What is known: Disulfide reduction-fueled enzymes s!upport homeostasis and combat oxidative damage that
contributes to neurodegeneration, inflammatory diseases, and cancer. NADPH provides the reducing power for
most anabolic and cytoprotective reduction reactions, yet only two enzymes can use NADPH to reduce
cytosolic disulfides: thioredoxin reductase-1 (TrxR1) and glutathione reductase (Gsr) 1. Both TrxR1 and Gsr
have active sites that are dominantly inhibited by electrophilic toxins and oxidants 2, 3. In Co-PI Schmidt's lab,
mice with TrxR1/Gsr-null livers uncovered unexpected robustness in the disulfide reductase systems, including
an NADPH-independent pathway that uses catabolism of methionine (Met) to sustain redox homeostasis 4.

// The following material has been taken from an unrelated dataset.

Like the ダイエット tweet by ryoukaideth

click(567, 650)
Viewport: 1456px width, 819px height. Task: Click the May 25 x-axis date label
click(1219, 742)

Importantly, this pathway is also thought to sustain normal cells under oxidative or electrophilic stress 5. Met
and Cys are the 2 sulfur (S)-amino acids found in proteins, but S-containing molecules synthesized from Met or
Cys, including S-adenosyl-Met (SAM), glutathione (GSH), CoA, and others, are also important in redox, detox,
energetics, biosynthesis, regulation, and other processes. Co-PI DeNicola has been studying the roles of
altered S-amino acid metabolism in sustaining some cancers 6. These studies are revealing how some cancers
use altered S-amino acid redox metabolism, which could uncover targetable cancer-specific susceptibilities.
Unresolved questions: It remains unknown how other metabolic activities, including those that directly utilize
Met or Cys, as well as more peripheral systems that either (i) supply resources to these pathways; (ii) depend
upon these pathways; or (iii) might, in some conditions, compete with these pathways for substrates, are
realigned to help cells survive stress. We hypothesize that conversion to Met-dependence involves
realignment of diverse metabolic pathways. A better understanding of these processes will uncover processes
that can be therapeutically targeted to either specifically increase the robustness of critical cells under oxidative
or toxic stress, or specifically increase the vulnerability of pathogenic cells in cancer or inflammatory diseases.
What is proposed: In this collaborative project, we will define the metabolic pathway realignments that occur
when hepatocytes switch from NADPH-dependent to -independent disulfide reduction. We propose 3 Specific
Aims: Aim 1, Define how NADPH- versus Met-fueled disulfide reductase homeostasis influences S-metabolism
prioritization. Aim 2, Define how re-wiring of serine metabolism supports Met-fueled disulfide reductase
homeostasis. Aim 3, Test whether Met-dependent survival increases the activity and dependence on liver
methyltransferases.
Anticipated outcomes, value: This project will help us understand how global shifts in hepatic metabolism
occurs in response to severe oxidative or electrophilic stress in liver, and how this helps sustain health.